On This Date in History: 235 years ago, a group of 56 men faced the gallows for what they contemplated doing or rather what they had already done. You see, the Declaration of Independence was actually voted on by members of the Continental Congress and approved on July 2, 1776. You see, it was the formal adoption of the document with a good clean copy that took place on July 4, 1776 and it wasn’t signed by most of the delegates for another month. It was thought that the document would long be celebrated but at least on of the Founding Fathers contemplated that the actual date of approval would be the one noted in history, not the one associated with formality. John Adams wrote to his wife that “The Second Day of July 1776 will be the most memorable Epocha, in the History of America. I am apt to believe that it will be celebrated, by succeeding Generations, as the great anniversary festival. It ought to be commemorated as the Day of Deliverance.” That letter wasn’t published until the 19th century and by that time the Fourth had become the traditional Independence Day. What happened on July 4 was an approval by the delegates of the final version of the document. The final version was not printed on parchment until July 19 and it wasn’t signed until August 2, 1776 by but 50 delegates. The other six got around to it later.

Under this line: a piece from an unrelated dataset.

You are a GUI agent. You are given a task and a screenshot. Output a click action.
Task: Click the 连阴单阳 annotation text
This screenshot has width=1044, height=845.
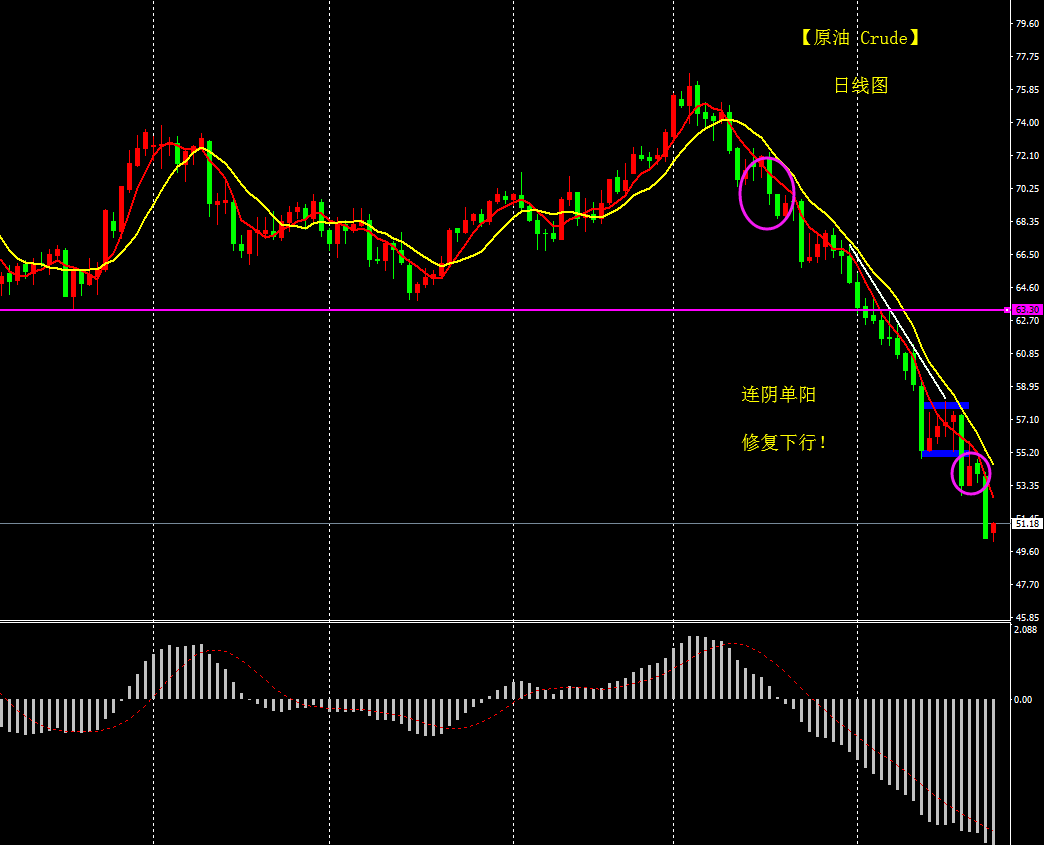[x=778, y=395]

Someone may have been the catalyst to their moving forward and signing a document that would change world history. No one knows who that someone was but, he gave a speech that roused the emotions of the delegates in Independence Hall in Philadelphia. Here is the text of what has become known as The Speech of the Unknown. It is said that this “unknown patriot” said in part, “Sign! if the next moment the gibbet’s rope is round your neck! Sign! if the next moment this hall rings with the echo of the falling axe! Sign! By all your hopes in life or death, as husbands–-as fathers–-as men–-sign your names to the Parchment or be accursed forever!” Sounds pretty good. But is it too good? The text of the speech is quite detailed, even accounting for applause. And the description of the “unknown patriot” is quite compelling, detailed and believeable. However, The Jefferson Encyclopedia says there is no evidence exists to support the story of the Speech of the Unknown. They claim the story of the “unknown patriot” was simply part of a work of historical fiction in 1847 by George Lippard: Washington and His Generals; Or, Legends of the Revolution. As evidence, it cites the American National Biography when it claimed that Lippard “wrote many semifanciful ‘legends’ of American history, mythologizing the founding fathers and retelling key moments of the American Revolution so vividly that several of the legends (most famously the one describing the ringing of the Liberty Bell on 4 July 1776)  became part of American folklore.”
However, Ronald Reagan and 20th century philosopher Manly P. Hall both made references to the unknown speech with both men claiming that the evidence lies in Thomas Jefferson’s records. Yet, the Jefferson Encyclopedia claims no such evidence exists in Jefferson’s writings. I certainly don’t know the truth, but I can say that I once had a published work (Ohio Valley History, 8 (Fall 2008), 40–61.) that uncovered much new material relating to Louisville. No scholars previously had ever come across the material. The reason was that most studies of Louisville used The 1896 Memorial History of Louisville and the editor of that book included only material that they wanted future Louisvillians to know. They skillfully made no mention of the decade long and successful Industrial Exposition but had an entire chapter devoted to the successful 5-year Southern Exposition. They also made no mention of the 63rd Birthday of Ulysses S. Grant even though it was nationally significant enough to find its way on a plaque at Grant’s Tomb. What I am saying is the the folks at the Jefferson Encyclopedia have no evidence that the speech took place, yet they have no evidence that it did not take place either. When one read’s the text of the speech put forth by Lippard, it is possible that Lippard made it up since he was considered a genius and an eloquent speaker. But, the detail makes it hard to believe that he was that creative and it certainly would indicate that Lippard would have a vivid imagination to match his “genius” talent.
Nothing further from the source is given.